SOURCE MATERIAL
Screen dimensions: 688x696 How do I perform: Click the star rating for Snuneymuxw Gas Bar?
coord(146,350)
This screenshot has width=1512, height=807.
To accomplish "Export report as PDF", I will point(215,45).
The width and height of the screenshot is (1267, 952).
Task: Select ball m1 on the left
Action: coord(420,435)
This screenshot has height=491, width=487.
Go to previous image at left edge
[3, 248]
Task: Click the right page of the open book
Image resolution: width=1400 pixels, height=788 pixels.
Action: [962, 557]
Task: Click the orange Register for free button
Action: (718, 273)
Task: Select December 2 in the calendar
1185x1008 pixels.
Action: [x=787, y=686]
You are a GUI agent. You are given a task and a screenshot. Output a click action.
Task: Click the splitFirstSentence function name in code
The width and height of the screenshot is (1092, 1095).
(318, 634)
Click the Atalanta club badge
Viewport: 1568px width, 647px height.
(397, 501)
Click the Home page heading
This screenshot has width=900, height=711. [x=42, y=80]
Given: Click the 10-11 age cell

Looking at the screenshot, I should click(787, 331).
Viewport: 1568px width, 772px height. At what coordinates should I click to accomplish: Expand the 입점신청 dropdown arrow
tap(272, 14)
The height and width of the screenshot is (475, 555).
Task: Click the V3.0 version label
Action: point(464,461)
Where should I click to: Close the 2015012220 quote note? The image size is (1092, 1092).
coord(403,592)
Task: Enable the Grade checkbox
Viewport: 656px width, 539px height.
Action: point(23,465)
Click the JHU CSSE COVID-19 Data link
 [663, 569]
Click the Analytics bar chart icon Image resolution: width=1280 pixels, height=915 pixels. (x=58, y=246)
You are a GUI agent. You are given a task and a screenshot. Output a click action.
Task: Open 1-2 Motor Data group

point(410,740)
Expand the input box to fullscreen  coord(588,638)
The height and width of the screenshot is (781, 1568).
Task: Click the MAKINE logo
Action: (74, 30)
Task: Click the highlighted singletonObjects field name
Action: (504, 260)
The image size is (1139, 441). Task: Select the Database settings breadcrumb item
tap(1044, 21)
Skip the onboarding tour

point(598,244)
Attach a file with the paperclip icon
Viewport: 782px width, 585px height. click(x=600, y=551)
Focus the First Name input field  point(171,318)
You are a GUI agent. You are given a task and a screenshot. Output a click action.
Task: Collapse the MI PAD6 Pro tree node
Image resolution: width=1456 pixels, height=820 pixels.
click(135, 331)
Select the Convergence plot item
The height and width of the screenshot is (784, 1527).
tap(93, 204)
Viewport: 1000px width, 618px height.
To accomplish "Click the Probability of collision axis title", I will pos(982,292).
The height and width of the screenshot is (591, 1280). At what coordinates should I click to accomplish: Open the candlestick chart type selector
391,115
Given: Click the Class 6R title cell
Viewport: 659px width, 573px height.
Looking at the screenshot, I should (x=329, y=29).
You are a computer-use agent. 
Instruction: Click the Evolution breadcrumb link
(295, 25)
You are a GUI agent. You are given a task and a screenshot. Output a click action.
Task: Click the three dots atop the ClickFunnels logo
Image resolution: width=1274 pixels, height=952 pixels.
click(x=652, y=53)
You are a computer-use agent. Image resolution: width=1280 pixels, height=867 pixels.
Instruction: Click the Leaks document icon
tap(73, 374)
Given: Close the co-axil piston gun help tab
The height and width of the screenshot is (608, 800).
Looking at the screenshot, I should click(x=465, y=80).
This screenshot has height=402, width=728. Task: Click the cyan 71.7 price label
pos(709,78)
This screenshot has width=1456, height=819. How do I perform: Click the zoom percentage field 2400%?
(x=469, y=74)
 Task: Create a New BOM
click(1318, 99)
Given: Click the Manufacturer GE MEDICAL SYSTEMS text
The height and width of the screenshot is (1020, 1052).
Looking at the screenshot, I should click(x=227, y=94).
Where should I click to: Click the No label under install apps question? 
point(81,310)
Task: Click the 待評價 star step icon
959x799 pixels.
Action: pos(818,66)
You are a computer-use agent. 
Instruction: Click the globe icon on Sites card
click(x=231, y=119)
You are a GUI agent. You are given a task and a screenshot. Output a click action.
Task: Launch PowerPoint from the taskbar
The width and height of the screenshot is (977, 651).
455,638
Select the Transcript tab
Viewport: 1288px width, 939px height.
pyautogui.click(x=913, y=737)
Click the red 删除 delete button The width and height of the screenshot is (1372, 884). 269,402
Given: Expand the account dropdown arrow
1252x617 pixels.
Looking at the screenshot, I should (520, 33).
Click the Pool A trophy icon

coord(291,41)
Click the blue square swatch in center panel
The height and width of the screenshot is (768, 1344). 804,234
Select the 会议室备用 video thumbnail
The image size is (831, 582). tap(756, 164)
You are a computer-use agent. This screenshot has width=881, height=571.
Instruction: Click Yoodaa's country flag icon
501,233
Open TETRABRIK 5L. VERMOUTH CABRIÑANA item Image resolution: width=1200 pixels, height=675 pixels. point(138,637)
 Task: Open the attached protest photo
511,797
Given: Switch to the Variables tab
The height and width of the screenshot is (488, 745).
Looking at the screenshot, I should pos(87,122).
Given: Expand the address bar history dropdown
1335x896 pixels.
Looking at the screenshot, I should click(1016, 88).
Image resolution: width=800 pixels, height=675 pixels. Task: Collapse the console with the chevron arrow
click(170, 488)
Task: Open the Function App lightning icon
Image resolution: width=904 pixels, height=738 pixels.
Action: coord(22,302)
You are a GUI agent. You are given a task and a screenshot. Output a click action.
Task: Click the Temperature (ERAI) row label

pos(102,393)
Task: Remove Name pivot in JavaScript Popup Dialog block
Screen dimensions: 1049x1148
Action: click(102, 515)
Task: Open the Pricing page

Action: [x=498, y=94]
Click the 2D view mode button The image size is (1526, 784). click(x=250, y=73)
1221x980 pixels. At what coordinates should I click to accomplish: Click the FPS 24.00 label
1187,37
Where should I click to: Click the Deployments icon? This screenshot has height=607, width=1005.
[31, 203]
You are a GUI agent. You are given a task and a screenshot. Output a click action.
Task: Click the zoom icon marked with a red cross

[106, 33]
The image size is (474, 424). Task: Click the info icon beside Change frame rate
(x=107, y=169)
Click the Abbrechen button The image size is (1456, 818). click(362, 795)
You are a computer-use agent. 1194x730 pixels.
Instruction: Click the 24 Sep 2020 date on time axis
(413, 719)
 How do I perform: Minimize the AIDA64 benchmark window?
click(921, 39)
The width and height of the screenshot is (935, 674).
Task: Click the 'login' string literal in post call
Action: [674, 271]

WHAT IS BEING ASKED
Can you restate every record above word for word?

EXERCISE RESPONSE
Screen dimensions: 688x696 How do I perform: Click the star rating for Snuneymuxw Gas Bar?
coord(146,350)
This screenshot has width=1512, height=807.
To accomplish "Export report as PDF", I will point(215,45).
The width and height of the screenshot is (1267, 952).
Task: Select ball m1 on the left
Action: coord(420,435)
This screenshot has height=491, width=487.
Go to previous image at left edge
[3, 248]
Task: Click the right page of the open book
Image resolution: width=1400 pixels, height=788 pixels.
Action: [962, 557]
Task: Click the orange Register for free button
Action: (718, 273)
Task: Select December 2 in the calendar
1185x1008 pixels.
Action: [x=787, y=686]
You are a GUI agent. You are given a task and a screenshot. Output a click action.
Task: Click the splitFirstSentence function name in code
The width and height of the screenshot is (1092, 1095).
(318, 634)
Click the Atalanta club badge
Viewport: 1568px width, 647px height.
(397, 501)
Click the Home page heading
This screenshot has width=900, height=711. [x=42, y=80]
Given: Click the 10-11 age cell

Looking at the screenshot, I should click(787, 331).
Viewport: 1568px width, 772px height. At what coordinates should I click to accomplish: Expand the 입점신청 dropdown arrow
tap(272, 14)
The height and width of the screenshot is (475, 555).
Task: Click the V3.0 version label
Action: point(464,461)
Where should I click to: Close the 2015012220 quote note? The image size is (1092, 1092).
coord(403,592)
Task: Enable the Grade checkbox
Viewport: 656px width, 539px height.
Action: point(23,465)
Click the JHU CSSE COVID-19 Data link
 [663, 569]
Click the Analytics bar chart icon Image resolution: width=1280 pixels, height=915 pixels. (x=58, y=246)
You are a GUI agent. You are given a task and a screenshot. Output a click action.
Task: Open 1-2 Motor Data group

point(410,740)
Expand the input box to fullscreen  coord(588,638)
The height and width of the screenshot is (781, 1568).
Task: Click the MAKINE logo
Action: (74, 30)
Task: Click the highlighted singletonObjects field name
Action: (504, 260)
The image size is (1139, 441). Task: Select the Database settings breadcrumb item
tap(1044, 21)
Skip the onboarding tour

point(598,244)
Attach a file with the paperclip icon
Viewport: 782px width, 585px height. click(x=600, y=551)
Focus the First Name input field  point(171,318)
You are a GUI agent. You are given a task and a screenshot. Output a click action.
Task: Collapse the MI PAD6 Pro tree node
Image resolution: width=1456 pixels, height=820 pixels.
click(135, 331)
Select the Convergence plot item
The height and width of the screenshot is (784, 1527).
tap(93, 204)
Viewport: 1000px width, 618px height.
To accomplish "Click the Probability of collision axis title", I will pos(982,292).
The height and width of the screenshot is (591, 1280). At what coordinates should I click to accomplish: Open the candlestick chart type selector
391,115
Given: Click the Class 6R title cell
Viewport: 659px width, 573px height.
Looking at the screenshot, I should (x=329, y=29).
You are a computer-use agent. 
Instruction: Click the Evolution breadcrumb link
(295, 25)
You are a GUI agent. You are given a task and a screenshot. Output a click action.
Task: Click the three dots atop the ClickFunnels logo
Image resolution: width=1274 pixels, height=952 pixels.
click(x=652, y=53)
You are a computer-use agent. Image resolution: width=1280 pixels, height=867 pixels.
Instruction: Click the Leaks document icon
tap(73, 374)
Given: Close the co-axil piston gun help tab
The height and width of the screenshot is (608, 800).
Looking at the screenshot, I should click(x=465, y=80).
This screenshot has height=402, width=728. Task: Click the cyan 71.7 price label
pos(709,78)
This screenshot has width=1456, height=819. How do I perform: Click the zoom percentage field 2400%?
(x=469, y=74)
 Task: Create a New BOM
click(1318, 99)
Given: Click the Manufacturer GE MEDICAL SYSTEMS text
The height and width of the screenshot is (1020, 1052).
Looking at the screenshot, I should click(x=227, y=94).
Where should I click to: Click the No label under install apps question? 
point(81,310)
Task: Click the 待評價 star step icon
959x799 pixels.
Action: pos(818,66)
You are a computer-use agent. 
Instruction: Click the globe icon on Sites card
click(x=231, y=119)
You are a GUI agent. You are given a task and a screenshot. Output a click action.
Task: Launch PowerPoint from the taskbar
The width and height of the screenshot is (977, 651).
455,638
Select the Transcript tab
Viewport: 1288px width, 939px height.
pyautogui.click(x=913, y=737)
Click the red 删除 delete button The width and height of the screenshot is (1372, 884). 269,402
Given: Expand the account dropdown arrow
1252x617 pixels.
Looking at the screenshot, I should (520, 33).
Click the Pool A trophy icon

coord(291,41)
Click the blue square swatch in center panel
The height and width of the screenshot is (768, 1344). 804,234
Select the 会议室备用 video thumbnail
The image size is (831, 582). tap(756, 164)
You are a computer-use agent. This screenshot has width=881, height=571.
Instruction: Click Yoodaa's country flag icon
501,233
Open TETRABRIK 5L. VERMOUTH CABRIÑANA item Image resolution: width=1200 pixels, height=675 pixels. point(138,637)
 Task: Open the attached protest photo
511,797
Given: Switch to the Variables tab
The height and width of the screenshot is (488, 745).
Looking at the screenshot, I should pos(87,122).
Given: Expand the address bar history dropdown
1335x896 pixels.
Looking at the screenshot, I should click(1016, 88).
Image resolution: width=800 pixels, height=675 pixels. Task: Collapse the console with the chevron arrow
click(170, 488)
Task: Open the Function App lightning icon
Image resolution: width=904 pixels, height=738 pixels.
Action: coord(22,302)
You are a GUI agent. You are given a task and a screenshot. Output a click action.
Task: Click the Temperature (ERAI) row label

pos(102,393)
Task: Remove Name pivot in JavaScript Popup Dialog block
Screen dimensions: 1049x1148
Action: click(102, 515)
Task: Open the Pricing page

Action: [x=498, y=94]
Click the 2D view mode button The image size is (1526, 784). click(x=250, y=73)
1221x980 pixels. At what coordinates should I click to accomplish: Click the FPS 24.00 label
1187,37
Where should I click to: Click the Deployments icon? This screenshot has height=607, width=1005.
[31, 203]
You are a GUI agent. You are given a task and a screenshot. Output a click action.
Task: Click the zoom icon marked with a red cross

[106, 33]
The image size is (474, 424). Task: Click the info icon beside Change frame rate
(x=107, y=169)
Click the Abbrechen button The image size is (1456, 818). click(362, 795)
You are a computer-use agent. 1194x730 pixels.
Instruction: Click the 24 Sep 2020 date on time axis
(413, 719)
 How do I perform: Minimize the AIDA64 benchmark window?
click(921, 39)
The width and height of the screenshot is (935, 674).
Task: Click the 'login' string literal in post call
Action: [674, 271]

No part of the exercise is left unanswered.